A Signal Propagation Perspective for Pruning Neural Networks at Initialization
Namhoon Lee, Thalaiyasingam Ajanthan, Stephen Gould, Philip H. S. Torr
TL;DR
This work analyzes pruning neural networks at initialization through a signal propagation lens, formalizing initialization conditions that enable reliable connection sensitivity measurements via layerwise dynamical isometry. It shows that faithful gradient propagation, governed by the Jacobians, is essential for effective pruning and that pruning can disrupt dynamical isometry in sparse networks. To mitigate this, the authors propose a data-free method to recover approximate dynamical isometry (LDI-AI), improving trainability of pruned networks across architectures and datasets. They also demonstrate unsupervised pruning and neural architecture sculpting, revealing that architectures sculpted from oversized networks can outperform hand-designed baselines under the same parameter budget. Overall, the paper provides a principled framework linking initialization, pruning, and trainability, with practical implications for scalable, sparse neural networks and potential routes toward winning lottery ticket-like initializations.
Abstract
Network pruning is a promising avenue for compressing deep neural networks.
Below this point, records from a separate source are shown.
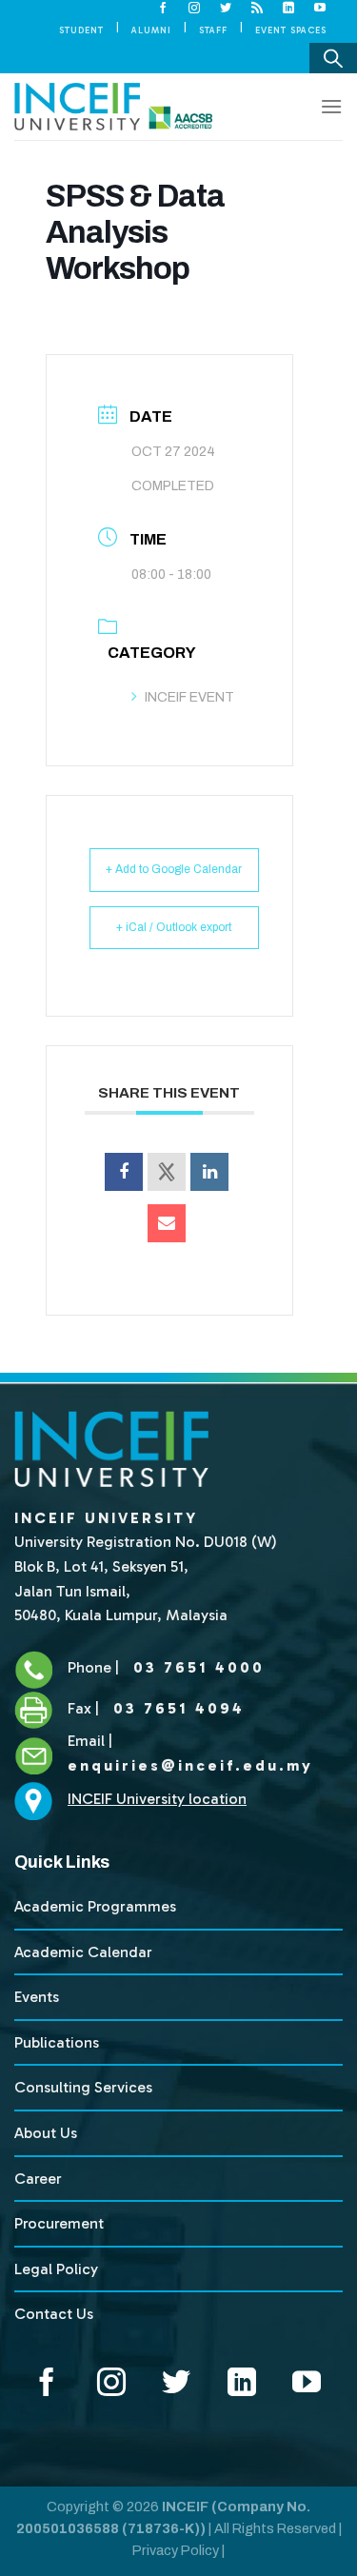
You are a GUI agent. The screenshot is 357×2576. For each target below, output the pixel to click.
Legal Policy (56, 2269)
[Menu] (331, 106)
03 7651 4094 (176, 1708)
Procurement (59, 2223)
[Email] (167, 1223)
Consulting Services (83, 2087)
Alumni (151, 30)
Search (333, 58)
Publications (56, 2042)
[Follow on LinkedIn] (289, 8)
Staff (213, 30)
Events (36, 1997)
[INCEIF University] (113, 106)
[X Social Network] (167, 1172)
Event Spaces (291, 30)
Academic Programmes (95, 1906)
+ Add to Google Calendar (174, 869)
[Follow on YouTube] (320, 8)
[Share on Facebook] (124, 1172)
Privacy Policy (175, 2550)
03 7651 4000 (196, 1667)
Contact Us (53, 2314)
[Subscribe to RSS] (257, 8)
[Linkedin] (209, 1172)
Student (81, 30)
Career (38, 2179)
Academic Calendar (83, 1952)
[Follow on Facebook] (163, 8)
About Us (45, 2133)
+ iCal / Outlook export (173, 927)
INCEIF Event (189, 697)
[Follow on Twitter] (226, 8)
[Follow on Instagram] (194, 8)
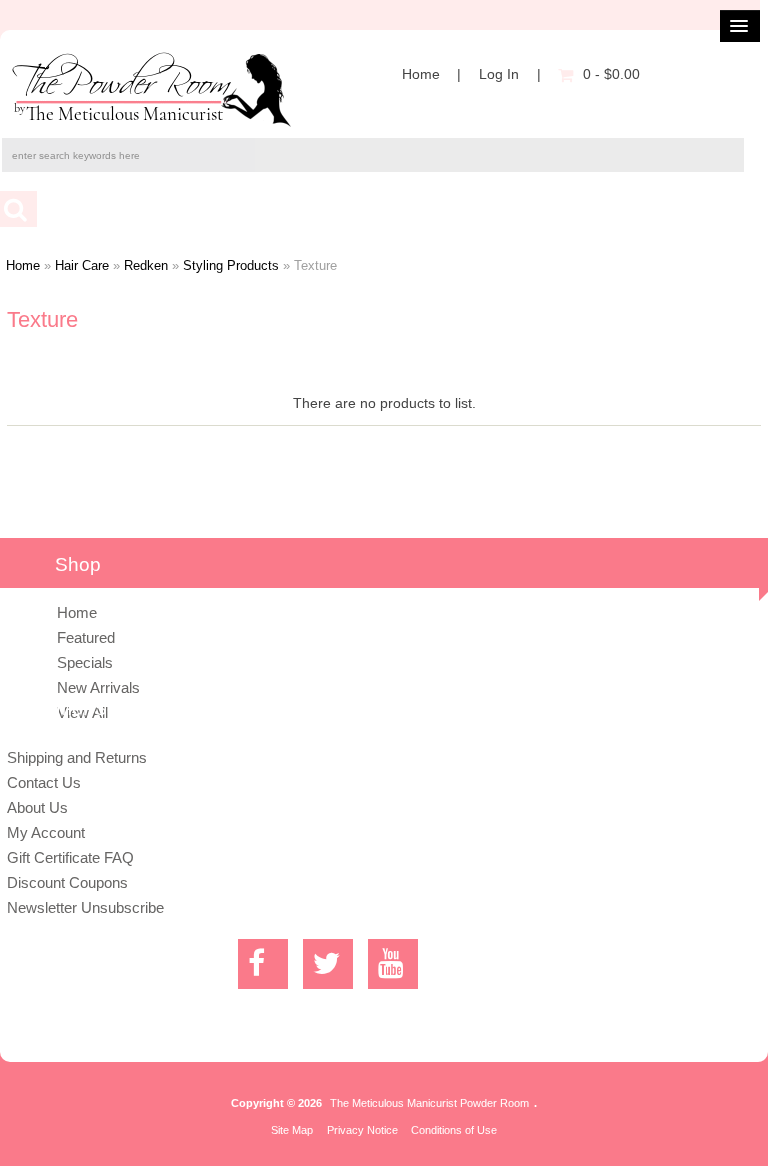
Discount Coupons (67, 882)
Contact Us (44, 782)
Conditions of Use (454, 1130)
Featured (86, 637)
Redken (146, 265)
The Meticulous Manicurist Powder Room (429, 1103)
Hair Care (82, 265)
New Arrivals (98, 687)
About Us (37, 807)
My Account (46, 832)
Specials (85, 662)
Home (421, 74)
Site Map (292, 1130)
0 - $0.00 (611, 74)
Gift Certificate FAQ (70, 857)
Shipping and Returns (77, 757)
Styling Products (231, 265)
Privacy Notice (362, 1130)
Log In (499, 74)
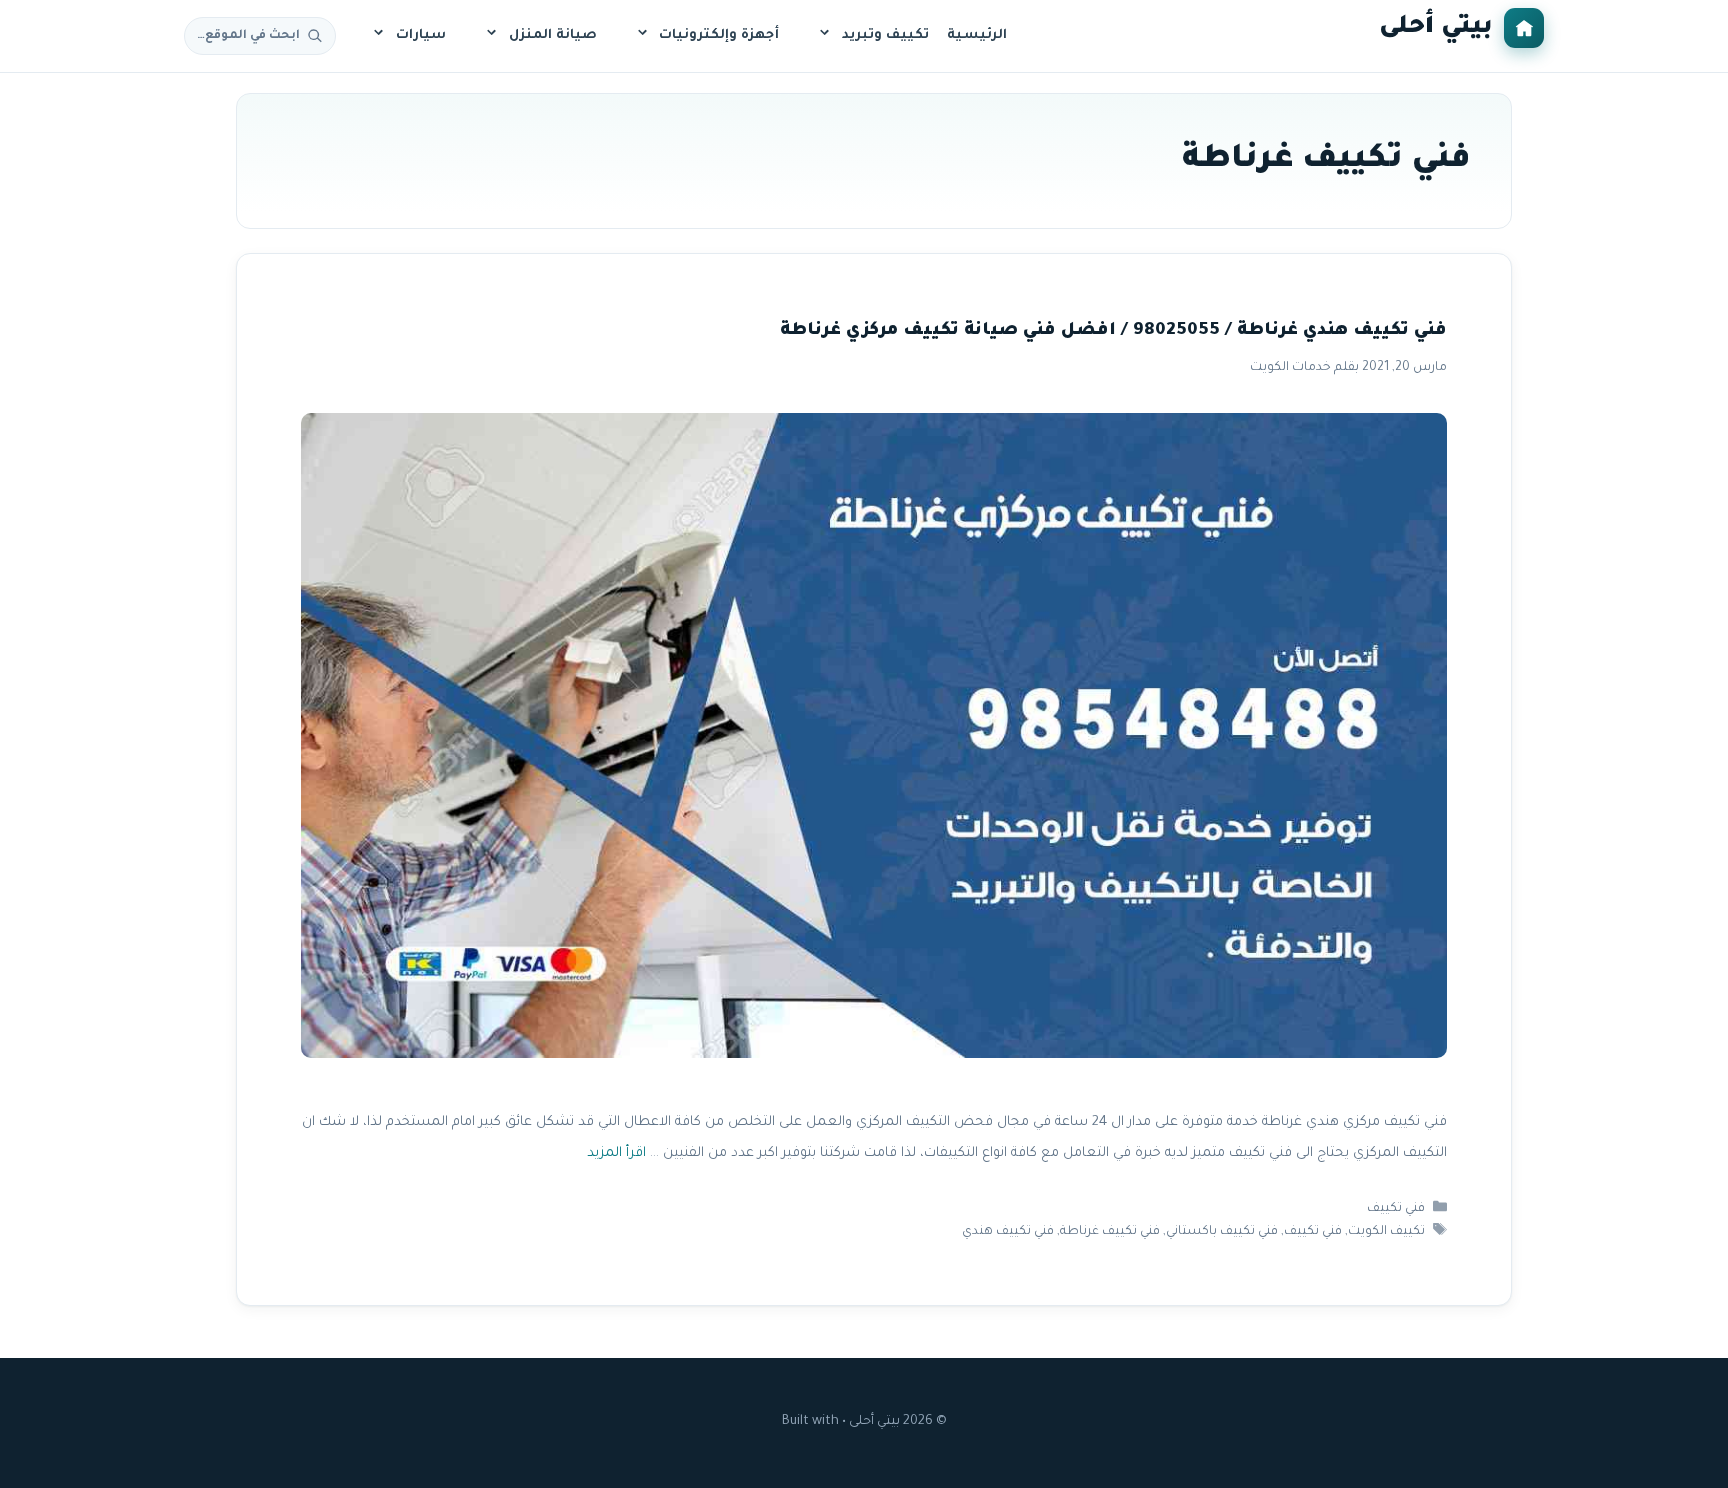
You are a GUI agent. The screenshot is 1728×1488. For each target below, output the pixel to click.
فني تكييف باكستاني (1222, 1232)
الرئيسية (977, 35)
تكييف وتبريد (885, 35)
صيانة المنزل (553, 35)
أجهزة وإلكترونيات (719, 35)
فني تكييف (1396, 1209)
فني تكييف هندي (1008, 1232)
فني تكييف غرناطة (1110, 1232)
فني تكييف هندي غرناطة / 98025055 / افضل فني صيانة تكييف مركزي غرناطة (1113, 331)
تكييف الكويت (1386, 1232)
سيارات (421, 35)
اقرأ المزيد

A typical approach to pruning starts by training a model and then removing redundant parameters while minimizing the impact on what is learned. Alternatively, a recent approach shows that pruning can be done at initialization prior to training, based on a saliency criterion called connection sensitivity. However, it remains unclear exactly why pruning an untrained, randomly initialized neural network is effective. In this work, by noting connection sensitivity as a form of gradient, we formally characterize initialization conditions to ensure reliable connection sensitivity measurements, which in turn yields effective pruning results. Moreover, we analyze the signal propagation properties of the resulting pruned networks and introduce a simple, data-free method to improve their trainability. Our modifications to the existing pruning at initialization method lead to improved results on all tested network models for image classification tasks. Furthermore, we empirically study the effect of supervision for pruning and demonstrate that our signal propagation perspective, combined with unsupervised pruning, can be useful in various scenarios where pruning is applied to non-standard arbitrarily-designed architectures.